(Data shown):

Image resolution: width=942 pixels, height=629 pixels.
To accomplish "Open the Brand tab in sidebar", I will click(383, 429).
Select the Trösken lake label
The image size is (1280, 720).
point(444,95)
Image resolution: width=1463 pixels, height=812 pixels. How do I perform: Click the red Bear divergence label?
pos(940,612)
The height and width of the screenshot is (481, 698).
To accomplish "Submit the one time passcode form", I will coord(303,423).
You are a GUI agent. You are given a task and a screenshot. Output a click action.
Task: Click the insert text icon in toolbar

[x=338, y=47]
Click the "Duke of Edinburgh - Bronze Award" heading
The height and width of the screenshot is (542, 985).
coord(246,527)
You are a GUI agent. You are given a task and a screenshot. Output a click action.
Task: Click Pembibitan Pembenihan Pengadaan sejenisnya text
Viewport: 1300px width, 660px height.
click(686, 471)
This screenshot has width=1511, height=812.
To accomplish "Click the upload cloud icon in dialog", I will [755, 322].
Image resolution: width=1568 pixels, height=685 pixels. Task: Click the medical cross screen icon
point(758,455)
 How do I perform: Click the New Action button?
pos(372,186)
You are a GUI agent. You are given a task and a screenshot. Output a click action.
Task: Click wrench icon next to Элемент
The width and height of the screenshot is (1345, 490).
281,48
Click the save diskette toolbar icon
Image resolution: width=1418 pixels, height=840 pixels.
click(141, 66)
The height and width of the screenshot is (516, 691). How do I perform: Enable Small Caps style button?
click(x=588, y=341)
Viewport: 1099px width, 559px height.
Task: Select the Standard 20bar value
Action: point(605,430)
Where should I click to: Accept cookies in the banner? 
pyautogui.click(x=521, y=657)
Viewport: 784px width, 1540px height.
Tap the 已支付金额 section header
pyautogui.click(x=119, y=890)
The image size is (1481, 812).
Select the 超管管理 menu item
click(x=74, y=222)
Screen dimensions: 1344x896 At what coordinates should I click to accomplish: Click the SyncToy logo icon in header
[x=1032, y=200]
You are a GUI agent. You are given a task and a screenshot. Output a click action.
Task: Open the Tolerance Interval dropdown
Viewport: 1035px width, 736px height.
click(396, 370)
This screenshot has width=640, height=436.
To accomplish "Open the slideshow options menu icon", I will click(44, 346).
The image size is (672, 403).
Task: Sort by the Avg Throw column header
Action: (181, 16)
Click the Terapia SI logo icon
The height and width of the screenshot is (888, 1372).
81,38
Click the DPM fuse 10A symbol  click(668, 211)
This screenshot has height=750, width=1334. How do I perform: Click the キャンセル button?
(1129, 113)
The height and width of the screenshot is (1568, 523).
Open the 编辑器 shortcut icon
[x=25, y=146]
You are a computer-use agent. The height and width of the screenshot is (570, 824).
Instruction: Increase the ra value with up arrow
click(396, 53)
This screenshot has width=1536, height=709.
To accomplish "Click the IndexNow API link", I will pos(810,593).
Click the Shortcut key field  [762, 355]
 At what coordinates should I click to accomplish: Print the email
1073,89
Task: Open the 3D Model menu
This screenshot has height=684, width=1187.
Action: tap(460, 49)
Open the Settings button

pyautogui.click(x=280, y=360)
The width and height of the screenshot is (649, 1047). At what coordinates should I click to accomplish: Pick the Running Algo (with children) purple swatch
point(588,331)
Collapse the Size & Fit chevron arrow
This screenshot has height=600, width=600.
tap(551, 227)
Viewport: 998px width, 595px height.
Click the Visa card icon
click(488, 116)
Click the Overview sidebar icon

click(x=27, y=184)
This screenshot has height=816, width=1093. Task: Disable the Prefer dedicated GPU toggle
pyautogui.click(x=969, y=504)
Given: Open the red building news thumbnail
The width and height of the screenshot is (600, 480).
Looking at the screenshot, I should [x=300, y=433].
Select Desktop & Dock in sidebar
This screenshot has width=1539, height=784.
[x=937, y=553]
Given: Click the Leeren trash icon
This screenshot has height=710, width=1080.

(Task item):
Start at the first line of the entries above. Set down each line exactly through the one with "The height and width of the screenshot is (481, 698).", and stop there.

(Your response):
Image resolution: width=942 pixels, height=629 pixels.
To accomplish "Open the Brand tab in sidebar", I will click(383, 429).
Select the Trösken lake label
The image size is (1280, 720).
point(444,95)
Image resolution: width=1463 pixels, height=812 pixels. How do I perform: Click the red Bear divergence label?
pos(940,612)
The height and width of the screenshot is (481, 698).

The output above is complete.